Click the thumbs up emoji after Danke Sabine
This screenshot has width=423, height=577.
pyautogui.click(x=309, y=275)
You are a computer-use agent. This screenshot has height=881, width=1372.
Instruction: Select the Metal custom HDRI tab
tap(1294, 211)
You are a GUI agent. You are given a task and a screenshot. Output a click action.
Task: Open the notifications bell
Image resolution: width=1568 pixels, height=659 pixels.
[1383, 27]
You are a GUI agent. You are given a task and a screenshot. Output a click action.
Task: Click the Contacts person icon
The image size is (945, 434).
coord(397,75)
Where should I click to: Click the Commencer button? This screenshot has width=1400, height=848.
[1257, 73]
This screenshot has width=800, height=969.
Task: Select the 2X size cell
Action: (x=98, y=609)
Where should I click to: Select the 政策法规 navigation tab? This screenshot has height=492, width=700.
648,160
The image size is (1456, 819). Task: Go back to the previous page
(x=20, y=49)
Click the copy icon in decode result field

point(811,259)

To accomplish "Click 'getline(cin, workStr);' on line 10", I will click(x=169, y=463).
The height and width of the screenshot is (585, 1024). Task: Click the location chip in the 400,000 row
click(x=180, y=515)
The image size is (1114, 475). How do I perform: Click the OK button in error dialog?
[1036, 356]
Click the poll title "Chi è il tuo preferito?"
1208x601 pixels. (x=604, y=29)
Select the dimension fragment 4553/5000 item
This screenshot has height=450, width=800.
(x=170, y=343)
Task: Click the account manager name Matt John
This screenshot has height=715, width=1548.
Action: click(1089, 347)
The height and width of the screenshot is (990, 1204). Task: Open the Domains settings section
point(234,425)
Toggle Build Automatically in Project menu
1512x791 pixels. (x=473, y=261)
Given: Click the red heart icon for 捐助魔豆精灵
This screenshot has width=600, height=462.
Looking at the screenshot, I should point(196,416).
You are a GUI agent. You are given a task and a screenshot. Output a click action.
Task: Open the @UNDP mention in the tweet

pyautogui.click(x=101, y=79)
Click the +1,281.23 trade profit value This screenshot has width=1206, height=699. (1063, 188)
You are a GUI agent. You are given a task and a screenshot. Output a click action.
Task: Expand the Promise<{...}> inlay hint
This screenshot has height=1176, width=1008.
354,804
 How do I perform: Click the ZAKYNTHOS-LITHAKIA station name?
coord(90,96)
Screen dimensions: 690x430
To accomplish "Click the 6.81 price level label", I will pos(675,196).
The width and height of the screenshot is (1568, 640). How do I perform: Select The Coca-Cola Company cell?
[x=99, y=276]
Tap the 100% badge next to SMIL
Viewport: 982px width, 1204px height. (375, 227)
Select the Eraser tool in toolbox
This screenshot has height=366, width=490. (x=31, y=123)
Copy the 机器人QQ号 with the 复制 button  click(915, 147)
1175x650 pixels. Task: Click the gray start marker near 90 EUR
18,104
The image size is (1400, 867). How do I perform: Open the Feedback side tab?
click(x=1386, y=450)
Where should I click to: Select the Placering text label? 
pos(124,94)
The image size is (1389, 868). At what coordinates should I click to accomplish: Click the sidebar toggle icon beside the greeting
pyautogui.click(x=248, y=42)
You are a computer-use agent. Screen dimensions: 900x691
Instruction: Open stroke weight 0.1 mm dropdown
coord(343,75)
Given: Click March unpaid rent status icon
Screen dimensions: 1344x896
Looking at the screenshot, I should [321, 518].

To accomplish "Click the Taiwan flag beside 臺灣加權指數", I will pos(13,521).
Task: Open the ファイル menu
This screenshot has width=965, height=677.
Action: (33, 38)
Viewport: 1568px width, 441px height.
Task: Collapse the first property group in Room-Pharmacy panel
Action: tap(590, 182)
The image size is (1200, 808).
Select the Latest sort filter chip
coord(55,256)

****************

EXERCISE DETAILS - Pull together every line from the data above that contains the word "will", matching case exactly.

CORRECT ANSWER -
To accomplish "Click 'getline(cin, workStr);' on line 10", I will click(x=169, y=463).
To accomplish "Click the 6.81 price level label", I will pos(675,196).
To accomplish "Click the Taiwan flag beside 臺灣加權指數", I will pos(13,521).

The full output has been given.